A idéia de uma Nova Roma sempre foi um exagero. Mas, a influência dos Estados Unidos foi minada também pela política de um regime convencido que a América pudesse e devesse perseguir os próprios interesses de maneira mais ou menos independente do resto do mundo. A débâcle republicana nas últimas eleições para o Congresso é o último elemento que a descartar esta idéia.

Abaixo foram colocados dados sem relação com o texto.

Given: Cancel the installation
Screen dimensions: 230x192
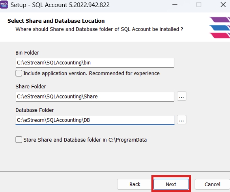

Os eventos no Iraque e no Afeganistão evidenciaram com grande clareza os limites do poder militar americano. As iniciais vitórias militares impressionaram também por sua rapidez. Mas, em nenhum destes casos os Estados Unidos demonstraram estar em condições de criar estabilidade política e social, para sequer mencionar as reformas duradouras. O Iraque devorou sozinho a maioria dos recursos militares estadunidenses disponíveis. Agora damo-nos conta que os Estados Unidos só podem combater uma guerra difícil por vez, se alhures tiverem em curso operações que podem ser de obstáculo. E isso já deveria bastar quanto ao argumento da Nova Roma. Até o império romano original sabia fazê-lo melhor. Os Estados Unidos desperdiçaram uma parte consistente das boas relações que tinham com o resto do mundo e do seu extenso poder cultural. Nas sondagens de diversas partes do mundo, o prestígio desta Nação desceu ao ponto mais baixo em muitas décadas. Os Estados Unidos foram o principal ator no Oriente Médio, mas não é incorreto duvidar que tal status se protraia no futuro. A piada que circula em Washington é: “A guerra no Iraque terminou e o Irã venceu”. A retirada americana (e britânica) do Iraque, quando ocorrer, representará uma derrota, qualquer que seja a vestimenta que se lhe queira dar.

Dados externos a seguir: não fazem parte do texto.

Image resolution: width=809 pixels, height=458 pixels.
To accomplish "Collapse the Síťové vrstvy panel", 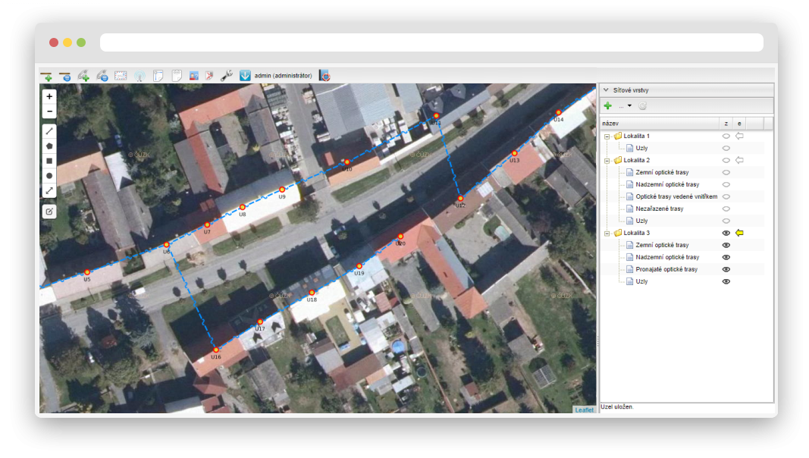I will click(607, 90).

Para os Estados Unidos, as coisas parecem andar melhor do ponto de vista econômico. São uma sociedade muito dinâmica, capaz de adequar-se à mudança. Todavia, no horizonte poderiam estar de tocaia problemas de não pouca monta. Quando Bill Clinton deixou a presidência, o balanço do País estava em equilíbrio. Agora se encontra com uma dívida externa maciça. As desigualdades cresceram durante os anos de Bush, como resultado direto das políticas deste governo: benefícios fiscais para os ricos e cortes aos programas sociais. Que conseqüências terá uma América enfraquecida para o resto do mundo? Seria confortador pensar que isso possa conduzir a um reforço da regra internacional e do multilateralismo. Provavelmente os Estados Unidos seriam constrangidos a apoiar-se mais em outras nações ou organismos internacionais e, se fosse eleito um presidente democrático, é pensável que ele ou ela volte a uma política internacional do País orientada como a que precedeu à administração Bush.
Em parte isto poderia verificar-se, mas há um cenário iminente muito mais preocupante. Como resultado, em parte, das políticas de Bush, mas também por causa de outras forças que agem na sociedade mundial, a ordem internacional está em crise. A autoridade das Nações Unidas caiu como nunca em tantos anos – e trata-se de uma instituição nada fácil de reformar. Ninguém está em condições de justificar, por exemplo, a atual composição do Conselho de segurança da ONU, que reflete o mundo como era em 1945, e não o hodierno. As reformas de certo alcance são, todavia, sempre obstaculizadas pela diversidade dos interesses nacionais particulares em jogo.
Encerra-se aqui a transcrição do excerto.